When somebody dies, the taxman’s tentacles can still reach out one last time! Yet, many are unsure of how to value the estate and how much tax they are liable for.
An individual’s estate needs to be valued for Inheritance Tax (IHT) purposes. The value of their estate includes all assets owned (solely or jointly) as well as the value of any non-exempt gifts made in the seven years prior to death.
If you are domiciled in the UK (or deemed to be domiciled in the UK) your estate will include your worldwide assets. Assets include:-
- Property (main residence and any other property)
- Bank accounts and investments (including ISA’s)
- Chattels, for example paintings, antiques and jewellery
- Money owed
All individuals are entitled to a ‘nil rate band’ for IHT purposes, which is currently set at £325,000. The value of your estate in excess of the nil rate band, will be taxed at 40%, subject to any further reliefs and exemptions, the main ones of which are:-
- Transfers to your surviving spouse attract 100% exemption
- Gifts to registered charities are exempt from IHT and if the charity donations are sufficient this may reduce the IHT rate to 36% on the rest of the Estate.
- Certain qualifying business assets attract 100% relief from IHT
- If you are widow or widower and were married or in a civil partnership, any % of unused nil rate band from your spouse, can be transferred to your estate.

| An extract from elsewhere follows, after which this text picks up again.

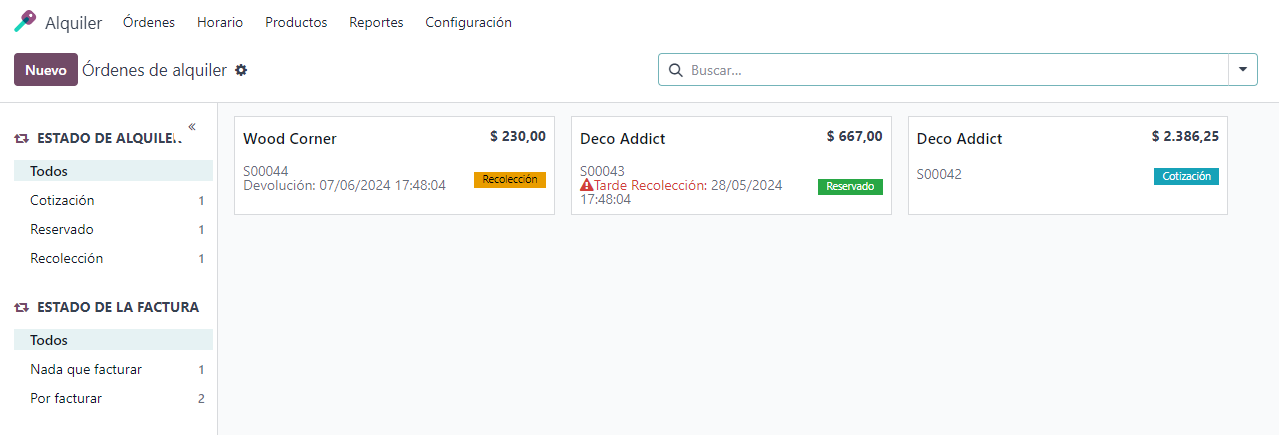Collapse the filter sidebar with the double-chevron icon
This screenshot has width=1279, height=435.
tap(191, 126)
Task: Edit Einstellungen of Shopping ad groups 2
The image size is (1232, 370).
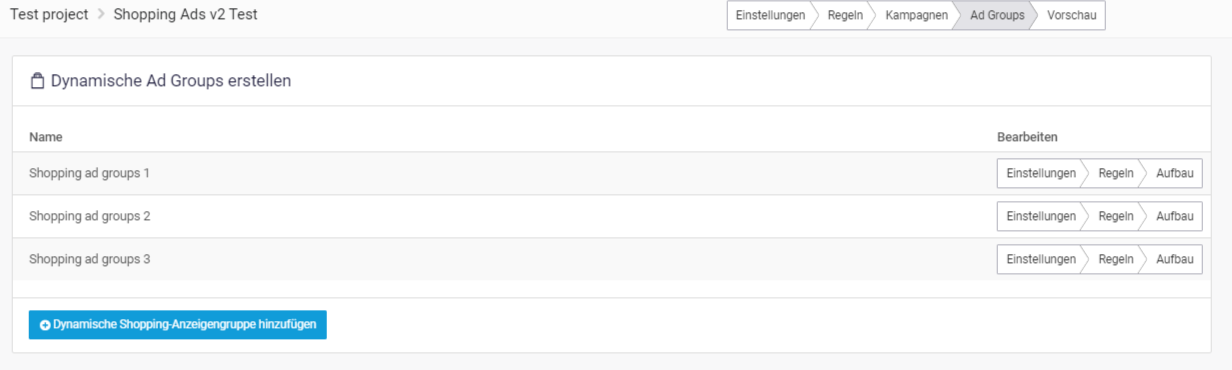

This can double the Nil Rate Band to currently £650,000
- The main residence nil rate band – currently £100,000 increasing to £175,000 over the next few years. Also transferable from a deceased spouse. There are qualifying conditions to be met to claim this relief.
It is vital to take steps early to help reduce your IHT exposure and also ensure that your assets are passed to the next generation in a tax efficient manner.